Não costumo aderir às modas que se sucedem, sobretudo no campo do jornalismo. Não faz tempo, os redatores usavam o verbo "disparar" no sentido de retrucar, acusar. Outra mania, fartamente adotada pelos membros das atuais CPIs, é usar a expressão "ao fim e ao cabo", que nem sentido faz, além da redundância - que o bom gosto aconselha evitar.
Moda relativamente antiga nos processos penais e que entrou em circulação nos dias que correm é a delação premiada. Para o uso comum, qualquer delação é odiosa. Durante o regime militar, tivemos uma excelente safra de dedos-duros. Alguns exerciam a função gratuitamente, não pretendiam prêmios nem vantagens, delatavam por amor à arte de delatar.

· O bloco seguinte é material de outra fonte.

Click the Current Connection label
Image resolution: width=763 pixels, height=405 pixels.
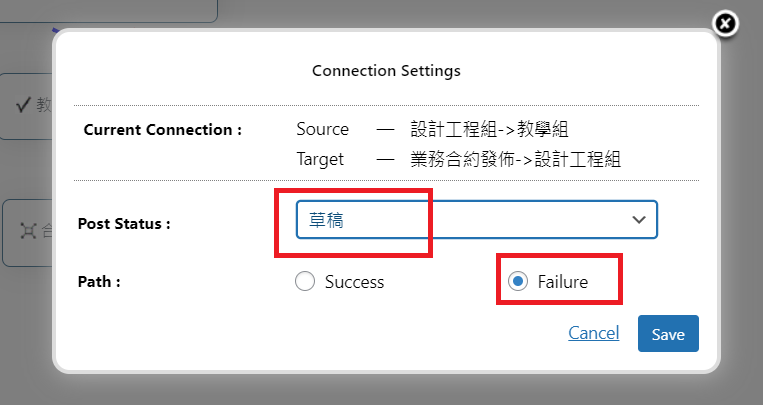(x=162, y=130)
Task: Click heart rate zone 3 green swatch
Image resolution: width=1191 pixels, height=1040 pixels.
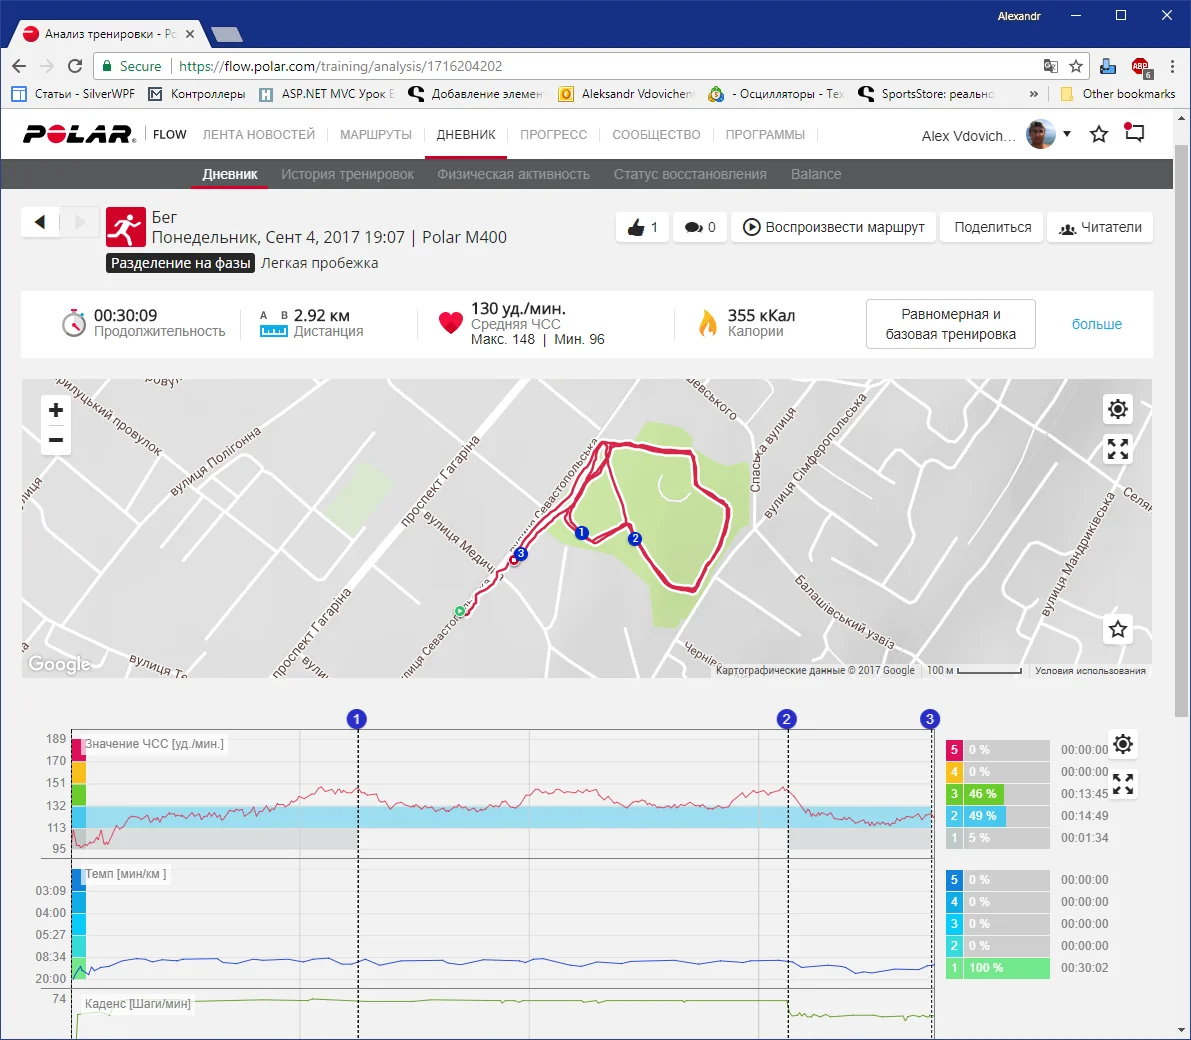Action: pyautogui.click(x=954, y=794)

Outros, certamente a maioria, delatavam para ganhar alguma coisa: penas menores em certos casos, dinheiro vivo em outros.
Na atual fase de denúncias e investigações, parece que as porteiras da delação ficaram escancaradas e os mais comprometidos já negociam os respectivos prêmios, que serão proporcionais ao valor da delação. Potencialmente, todos podem apelar para ela na esperança de lucrar alguma coisa.

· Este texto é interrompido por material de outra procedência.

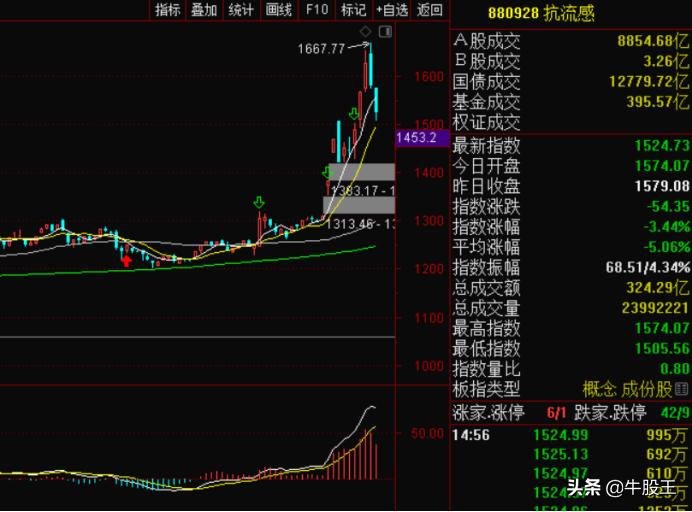692x512 pixels.
Task: Click the red up-arrow buy signal marker
Action: (x=126, y=260)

A prática é polêmica, tanto do ponto de vista moral como jurídico. Uma coisa é a confissão que revela circunstâncias, motivos e detalhes que poderão esclarecer um crime. A delação tem outra finalidade, além de ganhar o prêmio - seja em dinheiro, liberdade ou diminuição da pena. Abre a possibilidade de acusações nem sempre verdadeiras, ou parcialmente verdadeiras, feitas não por amor à justiça, mas por vingança, ressentimento e, até mesmo, para complicar ou impedir a ação dos tribunais. O argumento que explicaria a delação premiada é o bem da sociedade ao término do processo.
Ao "fim e ao cabo", lembro aquela verdade que rola ao longo dos séculos: aproveita-se a delação, mas despreza-se o delator, premiado ou não.